Hello Auditor

Can a Section 8 company enter into franchise agreements?

1. Permissibility Depends on Purpose and Structure

  • A Section 8 company can enter into franchise agreements if the purpose is to expand its charitable or non-profit services, such as education, training, or healthcare.
  • The franchise model must be structured in a non-commercial, impact-driven manner, not for profit distribution.
  • It must be aligned with the objects clause in the company’s Memorandum of Association.
  • The franchising must promote public benefit, not commercial expansion for gain.
  • Profit-oriented franchising would violate the conditions of Section 8 licensing.

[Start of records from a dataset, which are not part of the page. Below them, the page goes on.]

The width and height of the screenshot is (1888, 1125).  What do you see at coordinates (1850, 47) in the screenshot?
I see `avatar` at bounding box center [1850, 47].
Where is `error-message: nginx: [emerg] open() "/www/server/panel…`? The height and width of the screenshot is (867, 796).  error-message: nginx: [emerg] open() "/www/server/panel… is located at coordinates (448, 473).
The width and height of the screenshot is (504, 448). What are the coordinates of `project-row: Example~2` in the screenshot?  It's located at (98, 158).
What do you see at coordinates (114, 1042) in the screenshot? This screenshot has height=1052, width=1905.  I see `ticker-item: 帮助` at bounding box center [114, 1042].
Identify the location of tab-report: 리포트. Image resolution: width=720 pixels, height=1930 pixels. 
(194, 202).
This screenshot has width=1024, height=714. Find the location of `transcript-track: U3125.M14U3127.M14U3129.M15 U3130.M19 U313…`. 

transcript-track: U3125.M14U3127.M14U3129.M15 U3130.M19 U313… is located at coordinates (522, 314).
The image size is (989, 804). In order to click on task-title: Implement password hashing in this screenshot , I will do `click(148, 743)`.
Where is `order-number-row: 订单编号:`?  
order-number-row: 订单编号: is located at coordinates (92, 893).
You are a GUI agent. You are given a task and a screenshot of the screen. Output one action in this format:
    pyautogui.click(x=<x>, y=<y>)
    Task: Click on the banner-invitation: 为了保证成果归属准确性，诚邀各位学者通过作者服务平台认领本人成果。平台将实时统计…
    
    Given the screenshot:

2. Non-Profit Model of Franchising

  • The franchise must be operated as a social or educational extension, not a business venture.
  • Any fees or royalties received should be treated as revenue for sustaining programs, not for generating distributable profits.
  • The terms should ensure that the franchisee also operates on a non-profit or subsidized basis.
  • Intellectual property, trademarks, and branding used must support the charitable mission.
  • Activities must be transparent and publicly accountable.

3. Legal and Contractual Requirements

  • The franchise agreement should include clauses specifying non-commercial use, reinvestment of income, and alignment with the Section 8 objectives.
  • Approval from the Board of Directors is required before entering into such agreements.
  • In certain cases, a member resolution or consent of the Regional Director may be advisable.
  • The agreement must clarify ownership of assets, dispute resolution, and reporting obligations.
  • Professional legal drafting is essential to avoid violations of non-profit conditions.

4. Regulatory and Tax Compliance

  • Income from franchise operations must be reported in the company’s financial statements.
  • If the franchise generates surplus, it must be reused for charitable objectives, not for distribution.
  • Section 8 companies with 80G or 12AB registrations must ensure that such arrangements do not jeopardize tax exemptions.
  • If foreign funding is involved, FCRA compliance is mandatory for any franchise activity outside India.
  • Transactions should be subject to audit and regulatory review.

5. Risk Considerations and Ethical Conduct

  • Improper use of franchising for hidden profit motives may lead to cancellation of the license, fines, and disqualification.
  • The company must not allow its name, brand, or resources to be exploited for private benefit.
  • Oversight of franchisees must be strict to ensure service quality and ethical alignment.
  • Public communication must reflect the non-profit identity of the franchise model.
  • Regular reporting and evaluation should be implemented to monitor the impact.